ЗАДАНИЕ:
Продолжите, пожалуйста, текст о национализме и этнических фобиях, начиная сразу после его последнего предложения.

ПРИВЕДЁННЫЙ ОТРЫВОК:
Возможна и обратная связь: агрессивный национализм в форме этноцентризма или этнофобии концептуализируется на уровне государственной политики и лишь затем по каналам средств массовой информации привносится в массовое сознание (именно такая последовательность «от концепции» — к формированию «фобии» типична для национализма в ряде постсоветских государств, где теоретически «обосновывается» этническая «неполноценность» того или иного национального меньшинства).

В частности, в кавказофобии, наиболее распространенном сегодня среди русских негативном гетеростереотипе, можно отметить два встречных потока формирования образа «врага»: от установки к концептуализации предрассудка и, наоборот, — от конструкции фобии, прежде всего силами СМИ — к ее распространению на уровне массового и группового сознания.

Когда формирование негативистских установок в межэтнической коммуникации вероятнее всего?

ЗАПИСАННЫЕ ДАННЫЕ:
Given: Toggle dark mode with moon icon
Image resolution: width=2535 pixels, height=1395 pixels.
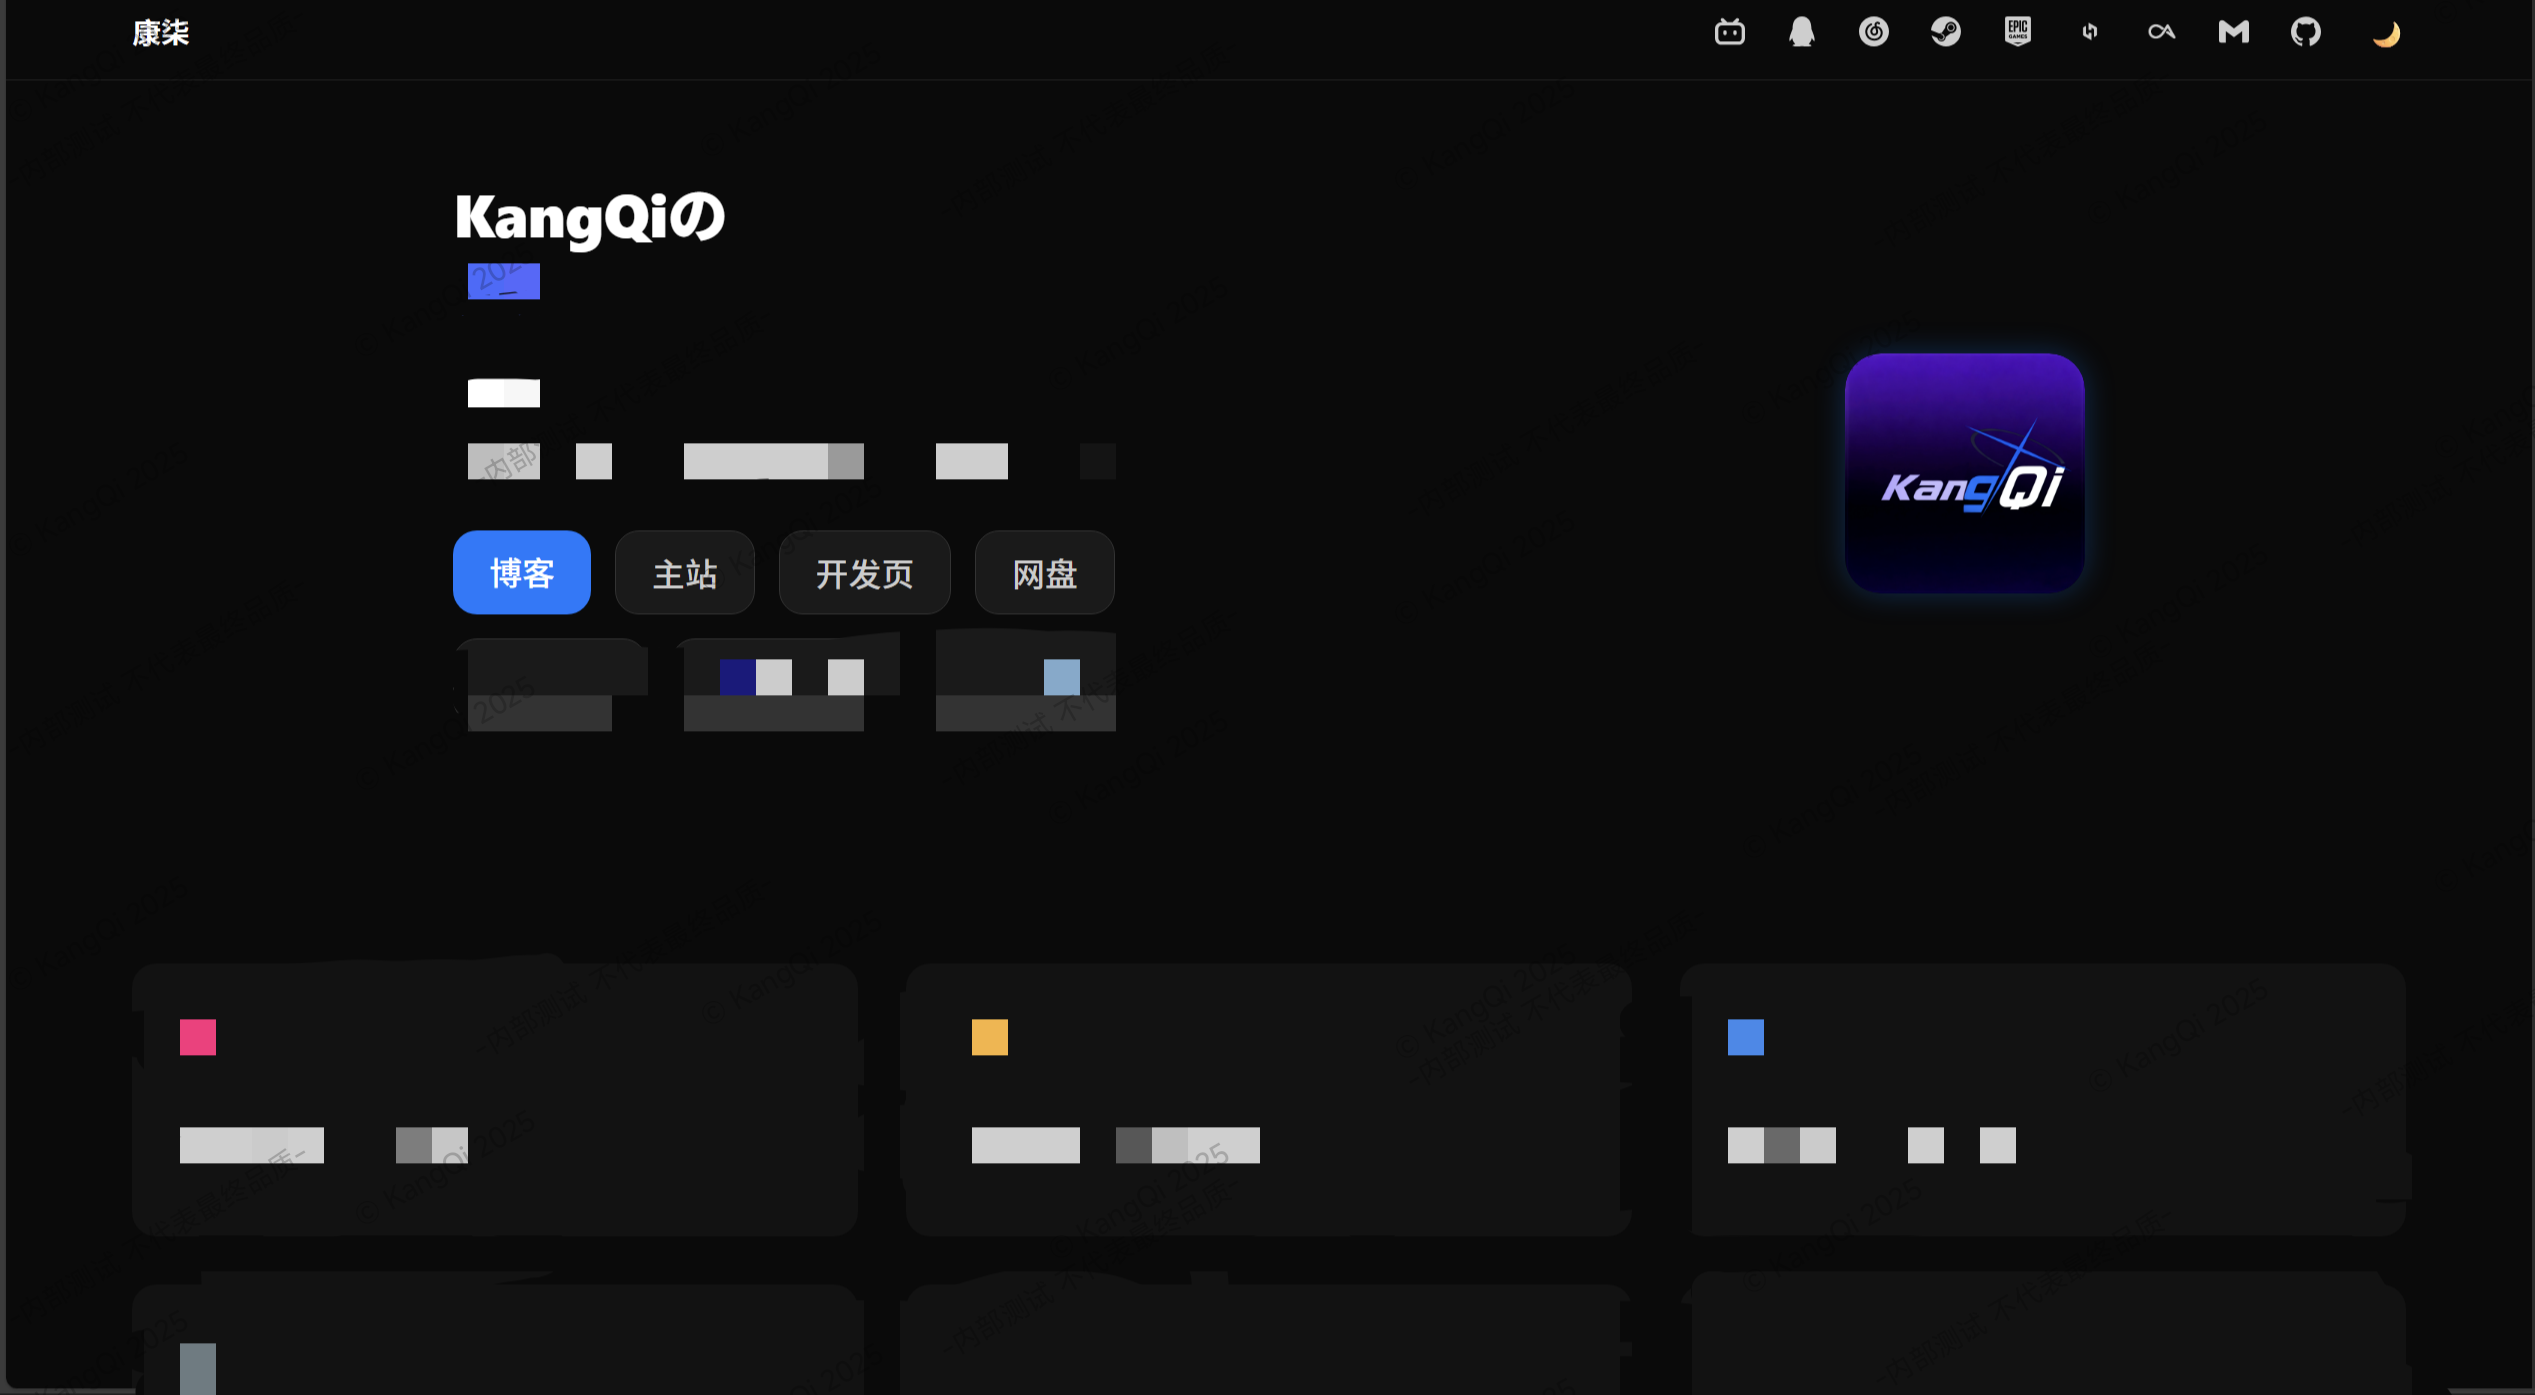Looking at the screenshot, I should [2386, 34].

ОТВЕТ К ЗАДАНИЮ:
Во-первых, при угрозе утраты национальной самобытности, когда уровень этнической денационализации достигает опасного предела и возникает опасность «растворения» этноса (именно это стало первичным мотивом русофобии в большинстве союзных республик, включая Украину);

во-вторых, когда нация находится в состоянии становления, а родовая или племенная привязанность еще довлеет над этнической (пример тому — Чечня, где только с приходом к власти Джохара Дудаева, но особенно в ходе войны, актуализировалась общечеченская «идея», постепенно вытесняющая прежнюю, тейповую, самоидентификацию);

в-третьих, в случае системного социального кризиса, который приводит к утрате психологической устойчивости и опосредованно формирует чувство национальной «униженности» и «оскорбленности».

Именно эта, последняя, мотивация, на мой взгляд, характерна для формирования в русском самосознании различного рода этнофобии, в том числе и кавказофобии, с ее весьма специфическим образом «врага», порожденным не столько традиционными предрассудками (как, например, антисемитизм), сколько социально-экономической неустроенностью и социопатией. Это этнический национализм (если пользоваться традиционным для российской науки пониманием этой категории), который как будто и не укладывается в привычные представления об этом явлении.

На эту странность обратил внимание еще Николай Бердяев в своей статье «Душа России», где он в духе типичных для него антиномий утверждает, что Россия одновременно и самая националистическая и самая не националистическая страна в мире11.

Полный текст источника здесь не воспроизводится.